Al-Hajji stresses that more violations are committed after the detainees’ executions. The detainees are buried far from their hometowns, estranged from their families. No [Islamic] funeral prayer is performed for them. And their families are not allowed to take a final glance at their bodies with torture marks on them. And all of this is because they were accused of the so-called crime of exercising their natural rights of opposing and protesting. Nothing more.

By virtue of his judicial experience, the lawyer points out that the juvenile system that was issued to prevent the killing of underage detainees will not deter the authorities and the court from continuing to implement the death penalty, for the prosecution insists on requesting this punishment.

God is their Ever-Reckoner

We only rely on God, sources close to the families of the executed detainees say, “We are facing a dictatorial and bloody regime that intimidates and terrorizes the people.
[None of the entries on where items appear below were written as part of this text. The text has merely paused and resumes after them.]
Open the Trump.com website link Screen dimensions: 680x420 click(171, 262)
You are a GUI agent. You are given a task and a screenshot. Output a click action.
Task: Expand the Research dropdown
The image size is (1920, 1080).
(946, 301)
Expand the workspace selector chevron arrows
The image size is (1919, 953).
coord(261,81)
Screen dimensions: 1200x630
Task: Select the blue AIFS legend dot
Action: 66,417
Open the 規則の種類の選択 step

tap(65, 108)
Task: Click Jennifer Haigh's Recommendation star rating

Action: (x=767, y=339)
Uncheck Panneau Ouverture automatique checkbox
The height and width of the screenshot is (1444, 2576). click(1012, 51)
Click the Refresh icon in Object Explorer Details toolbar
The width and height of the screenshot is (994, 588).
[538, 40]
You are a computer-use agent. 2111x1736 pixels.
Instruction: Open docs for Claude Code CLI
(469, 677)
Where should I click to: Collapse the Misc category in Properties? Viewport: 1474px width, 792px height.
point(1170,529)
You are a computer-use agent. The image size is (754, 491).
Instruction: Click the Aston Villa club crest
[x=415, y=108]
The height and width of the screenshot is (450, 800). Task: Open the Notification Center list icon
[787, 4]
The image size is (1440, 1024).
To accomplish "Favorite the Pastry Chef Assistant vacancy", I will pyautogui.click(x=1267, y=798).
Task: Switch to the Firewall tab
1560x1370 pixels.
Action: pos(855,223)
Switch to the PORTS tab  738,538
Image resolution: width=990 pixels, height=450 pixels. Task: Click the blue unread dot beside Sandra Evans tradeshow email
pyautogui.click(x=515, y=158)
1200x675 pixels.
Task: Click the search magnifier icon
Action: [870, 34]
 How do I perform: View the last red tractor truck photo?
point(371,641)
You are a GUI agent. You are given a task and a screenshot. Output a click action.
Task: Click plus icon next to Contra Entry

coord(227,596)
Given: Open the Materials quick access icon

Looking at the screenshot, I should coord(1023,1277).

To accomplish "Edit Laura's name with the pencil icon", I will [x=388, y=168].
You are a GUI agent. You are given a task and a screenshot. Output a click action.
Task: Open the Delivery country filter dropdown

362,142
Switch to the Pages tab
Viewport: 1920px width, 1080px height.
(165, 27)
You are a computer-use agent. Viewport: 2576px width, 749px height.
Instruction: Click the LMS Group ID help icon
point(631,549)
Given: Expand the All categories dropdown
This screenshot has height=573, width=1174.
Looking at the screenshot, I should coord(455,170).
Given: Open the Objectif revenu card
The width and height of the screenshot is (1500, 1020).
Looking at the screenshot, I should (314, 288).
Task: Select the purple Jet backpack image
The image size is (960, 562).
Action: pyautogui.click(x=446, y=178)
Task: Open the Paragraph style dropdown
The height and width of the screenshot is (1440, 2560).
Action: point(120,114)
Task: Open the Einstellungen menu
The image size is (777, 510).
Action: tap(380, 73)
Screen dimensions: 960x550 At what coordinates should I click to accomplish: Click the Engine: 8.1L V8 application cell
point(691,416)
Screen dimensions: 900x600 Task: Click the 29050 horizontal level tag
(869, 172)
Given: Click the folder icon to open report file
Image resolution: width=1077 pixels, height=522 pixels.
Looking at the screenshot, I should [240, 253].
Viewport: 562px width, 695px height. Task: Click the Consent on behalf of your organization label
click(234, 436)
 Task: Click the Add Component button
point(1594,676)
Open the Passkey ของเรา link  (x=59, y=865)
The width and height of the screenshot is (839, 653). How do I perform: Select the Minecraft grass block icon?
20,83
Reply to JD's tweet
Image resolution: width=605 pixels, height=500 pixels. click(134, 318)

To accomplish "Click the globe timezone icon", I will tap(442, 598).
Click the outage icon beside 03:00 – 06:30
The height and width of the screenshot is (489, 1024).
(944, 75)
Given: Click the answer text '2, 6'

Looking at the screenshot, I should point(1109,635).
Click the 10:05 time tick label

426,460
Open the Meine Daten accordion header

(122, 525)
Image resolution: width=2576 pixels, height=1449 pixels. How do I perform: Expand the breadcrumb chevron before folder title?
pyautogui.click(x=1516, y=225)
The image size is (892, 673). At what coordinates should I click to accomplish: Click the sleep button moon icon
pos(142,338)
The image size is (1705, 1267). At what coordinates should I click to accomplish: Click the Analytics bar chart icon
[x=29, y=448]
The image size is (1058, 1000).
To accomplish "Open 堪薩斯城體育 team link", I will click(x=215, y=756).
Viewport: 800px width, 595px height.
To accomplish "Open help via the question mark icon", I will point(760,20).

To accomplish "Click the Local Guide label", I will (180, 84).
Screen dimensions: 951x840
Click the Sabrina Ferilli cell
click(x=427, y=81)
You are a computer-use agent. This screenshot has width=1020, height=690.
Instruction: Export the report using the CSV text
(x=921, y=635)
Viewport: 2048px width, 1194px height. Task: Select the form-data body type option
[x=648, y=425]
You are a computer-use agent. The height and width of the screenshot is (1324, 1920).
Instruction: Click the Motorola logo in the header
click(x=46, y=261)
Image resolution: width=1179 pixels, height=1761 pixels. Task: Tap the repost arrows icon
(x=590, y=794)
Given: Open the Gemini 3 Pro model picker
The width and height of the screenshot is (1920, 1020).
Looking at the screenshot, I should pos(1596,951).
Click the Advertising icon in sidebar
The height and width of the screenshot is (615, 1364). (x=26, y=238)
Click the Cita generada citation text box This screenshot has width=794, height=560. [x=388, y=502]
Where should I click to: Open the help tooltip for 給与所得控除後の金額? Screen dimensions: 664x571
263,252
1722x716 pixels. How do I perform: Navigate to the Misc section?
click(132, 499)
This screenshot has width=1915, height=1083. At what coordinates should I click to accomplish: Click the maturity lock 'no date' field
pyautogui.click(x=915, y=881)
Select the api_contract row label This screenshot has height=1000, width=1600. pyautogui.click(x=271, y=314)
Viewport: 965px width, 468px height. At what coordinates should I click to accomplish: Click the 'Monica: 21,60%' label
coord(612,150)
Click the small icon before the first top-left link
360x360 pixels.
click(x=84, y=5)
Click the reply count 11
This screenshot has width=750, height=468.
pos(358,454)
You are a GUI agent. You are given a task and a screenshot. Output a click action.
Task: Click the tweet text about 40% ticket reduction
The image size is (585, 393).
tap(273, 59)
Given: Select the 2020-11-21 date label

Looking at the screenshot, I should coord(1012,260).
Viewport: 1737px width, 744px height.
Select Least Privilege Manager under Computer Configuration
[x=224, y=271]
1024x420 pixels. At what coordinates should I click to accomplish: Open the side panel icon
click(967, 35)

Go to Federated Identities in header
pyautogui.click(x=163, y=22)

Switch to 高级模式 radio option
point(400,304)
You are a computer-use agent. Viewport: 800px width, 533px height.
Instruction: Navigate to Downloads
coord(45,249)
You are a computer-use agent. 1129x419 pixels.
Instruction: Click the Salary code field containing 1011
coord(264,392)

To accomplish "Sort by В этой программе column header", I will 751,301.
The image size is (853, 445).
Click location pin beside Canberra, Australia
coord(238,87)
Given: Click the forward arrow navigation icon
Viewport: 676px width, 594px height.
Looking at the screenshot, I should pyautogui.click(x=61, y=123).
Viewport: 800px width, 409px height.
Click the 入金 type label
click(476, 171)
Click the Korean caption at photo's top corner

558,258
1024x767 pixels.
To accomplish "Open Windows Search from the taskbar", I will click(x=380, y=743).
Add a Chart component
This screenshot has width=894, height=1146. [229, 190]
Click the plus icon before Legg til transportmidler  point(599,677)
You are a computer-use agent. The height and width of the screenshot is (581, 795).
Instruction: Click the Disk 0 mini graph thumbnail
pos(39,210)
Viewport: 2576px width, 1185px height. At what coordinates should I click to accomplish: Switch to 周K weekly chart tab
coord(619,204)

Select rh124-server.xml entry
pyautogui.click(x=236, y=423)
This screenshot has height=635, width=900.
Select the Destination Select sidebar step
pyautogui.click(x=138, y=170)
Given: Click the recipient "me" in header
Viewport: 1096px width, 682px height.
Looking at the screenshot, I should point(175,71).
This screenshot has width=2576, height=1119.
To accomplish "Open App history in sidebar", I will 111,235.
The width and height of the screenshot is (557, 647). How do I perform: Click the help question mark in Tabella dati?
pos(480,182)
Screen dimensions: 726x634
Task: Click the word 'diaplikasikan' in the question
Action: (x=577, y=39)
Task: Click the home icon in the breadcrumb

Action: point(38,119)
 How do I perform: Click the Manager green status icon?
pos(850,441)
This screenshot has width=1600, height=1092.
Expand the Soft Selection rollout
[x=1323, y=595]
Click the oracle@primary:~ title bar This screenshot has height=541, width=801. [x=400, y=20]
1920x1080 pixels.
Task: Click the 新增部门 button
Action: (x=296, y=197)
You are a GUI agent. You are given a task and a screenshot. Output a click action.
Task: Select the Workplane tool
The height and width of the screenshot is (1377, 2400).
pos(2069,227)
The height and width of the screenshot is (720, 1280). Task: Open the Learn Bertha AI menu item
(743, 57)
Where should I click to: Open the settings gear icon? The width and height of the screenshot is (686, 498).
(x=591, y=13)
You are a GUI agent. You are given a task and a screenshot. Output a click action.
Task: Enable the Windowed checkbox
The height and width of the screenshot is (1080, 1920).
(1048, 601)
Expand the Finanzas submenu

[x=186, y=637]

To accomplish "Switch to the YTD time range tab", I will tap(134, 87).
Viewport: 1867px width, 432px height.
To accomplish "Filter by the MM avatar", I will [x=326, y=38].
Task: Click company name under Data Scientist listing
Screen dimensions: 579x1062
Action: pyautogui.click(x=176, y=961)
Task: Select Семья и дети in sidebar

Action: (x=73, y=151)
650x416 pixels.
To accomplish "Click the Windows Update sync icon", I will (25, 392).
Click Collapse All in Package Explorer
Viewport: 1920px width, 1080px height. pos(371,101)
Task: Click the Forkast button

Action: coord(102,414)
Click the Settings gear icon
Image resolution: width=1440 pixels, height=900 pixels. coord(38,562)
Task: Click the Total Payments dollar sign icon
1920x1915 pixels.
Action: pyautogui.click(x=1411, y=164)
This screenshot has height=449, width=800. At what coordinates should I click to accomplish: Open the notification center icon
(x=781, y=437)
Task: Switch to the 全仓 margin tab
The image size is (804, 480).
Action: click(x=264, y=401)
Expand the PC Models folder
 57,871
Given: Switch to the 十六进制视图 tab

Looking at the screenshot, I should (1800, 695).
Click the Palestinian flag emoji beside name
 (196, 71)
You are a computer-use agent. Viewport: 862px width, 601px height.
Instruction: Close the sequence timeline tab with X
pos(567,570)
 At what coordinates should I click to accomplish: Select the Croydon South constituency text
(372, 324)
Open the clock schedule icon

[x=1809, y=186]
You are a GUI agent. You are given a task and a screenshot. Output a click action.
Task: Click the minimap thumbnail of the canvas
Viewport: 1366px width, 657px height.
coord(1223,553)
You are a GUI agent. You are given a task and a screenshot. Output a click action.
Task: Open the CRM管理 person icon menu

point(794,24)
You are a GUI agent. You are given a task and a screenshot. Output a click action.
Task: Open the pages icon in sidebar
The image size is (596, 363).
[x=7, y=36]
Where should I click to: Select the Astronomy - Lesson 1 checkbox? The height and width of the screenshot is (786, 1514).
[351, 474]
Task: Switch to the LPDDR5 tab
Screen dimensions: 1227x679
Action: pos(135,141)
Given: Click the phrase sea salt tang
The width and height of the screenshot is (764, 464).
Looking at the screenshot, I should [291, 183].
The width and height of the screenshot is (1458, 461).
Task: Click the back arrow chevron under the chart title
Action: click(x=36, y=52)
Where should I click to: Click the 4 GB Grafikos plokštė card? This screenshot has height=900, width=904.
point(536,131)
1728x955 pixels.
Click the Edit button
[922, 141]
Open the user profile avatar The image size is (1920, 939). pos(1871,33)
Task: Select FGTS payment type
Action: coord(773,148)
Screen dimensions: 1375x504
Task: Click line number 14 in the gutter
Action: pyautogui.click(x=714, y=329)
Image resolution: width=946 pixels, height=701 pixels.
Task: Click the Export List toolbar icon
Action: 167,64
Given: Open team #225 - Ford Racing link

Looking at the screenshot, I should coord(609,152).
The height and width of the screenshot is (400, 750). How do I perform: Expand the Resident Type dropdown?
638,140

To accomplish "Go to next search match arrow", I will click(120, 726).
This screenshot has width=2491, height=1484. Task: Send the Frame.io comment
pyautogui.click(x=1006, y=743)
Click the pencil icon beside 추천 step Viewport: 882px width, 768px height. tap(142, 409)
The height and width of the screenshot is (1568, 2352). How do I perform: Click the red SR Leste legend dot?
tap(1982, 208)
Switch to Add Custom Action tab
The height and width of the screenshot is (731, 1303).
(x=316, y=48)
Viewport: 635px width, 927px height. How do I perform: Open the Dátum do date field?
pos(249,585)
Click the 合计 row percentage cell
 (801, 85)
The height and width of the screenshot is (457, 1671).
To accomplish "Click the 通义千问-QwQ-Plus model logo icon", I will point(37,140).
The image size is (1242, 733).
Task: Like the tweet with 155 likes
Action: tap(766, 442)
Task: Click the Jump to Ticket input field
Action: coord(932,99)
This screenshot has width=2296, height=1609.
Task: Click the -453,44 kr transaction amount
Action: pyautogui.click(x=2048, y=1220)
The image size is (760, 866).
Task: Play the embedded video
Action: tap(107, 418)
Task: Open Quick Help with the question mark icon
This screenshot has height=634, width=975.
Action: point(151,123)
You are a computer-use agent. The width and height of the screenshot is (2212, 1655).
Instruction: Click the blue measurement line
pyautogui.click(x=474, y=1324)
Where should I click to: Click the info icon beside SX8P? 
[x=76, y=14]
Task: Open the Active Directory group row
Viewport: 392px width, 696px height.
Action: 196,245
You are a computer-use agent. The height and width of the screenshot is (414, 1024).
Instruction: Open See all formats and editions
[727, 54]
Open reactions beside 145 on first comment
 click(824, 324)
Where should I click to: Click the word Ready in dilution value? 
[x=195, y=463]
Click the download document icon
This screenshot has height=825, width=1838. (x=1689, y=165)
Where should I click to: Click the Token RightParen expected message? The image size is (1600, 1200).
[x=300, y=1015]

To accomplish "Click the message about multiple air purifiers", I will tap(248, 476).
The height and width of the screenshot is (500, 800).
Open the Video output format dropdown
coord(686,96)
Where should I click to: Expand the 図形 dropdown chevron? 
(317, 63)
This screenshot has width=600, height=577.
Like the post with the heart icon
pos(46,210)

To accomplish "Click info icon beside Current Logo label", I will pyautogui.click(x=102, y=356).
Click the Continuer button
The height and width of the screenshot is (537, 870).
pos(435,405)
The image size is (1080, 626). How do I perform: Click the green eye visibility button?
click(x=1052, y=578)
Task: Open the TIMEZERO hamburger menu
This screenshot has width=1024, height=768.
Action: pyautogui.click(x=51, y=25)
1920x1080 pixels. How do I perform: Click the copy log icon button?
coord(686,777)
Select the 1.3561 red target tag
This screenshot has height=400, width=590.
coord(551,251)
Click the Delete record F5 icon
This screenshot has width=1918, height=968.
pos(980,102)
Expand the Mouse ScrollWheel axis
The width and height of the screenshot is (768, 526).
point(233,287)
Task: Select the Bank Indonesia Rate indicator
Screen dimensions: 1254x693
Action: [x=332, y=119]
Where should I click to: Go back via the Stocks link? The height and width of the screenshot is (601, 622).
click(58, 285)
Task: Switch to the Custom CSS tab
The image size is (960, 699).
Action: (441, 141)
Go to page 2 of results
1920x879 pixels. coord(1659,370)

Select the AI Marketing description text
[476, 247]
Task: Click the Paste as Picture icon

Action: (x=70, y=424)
It executes minors and the oppressed to ensure that its rule remains at the expense of the people who demanded their most basic rights or who took part in peaceful demonstrations or expressed their views of what they perceived as misery.”

These sources stress that the situation gets even more complicated in light of the Al-Saud clan’s failure to respond to all the human rights organizations and voices condemning these acts. 

This means that nothing will deter the Saudi regime from committing crimes against the residents of Qatif, who are banned from expressing their opinions and deprived of their rights.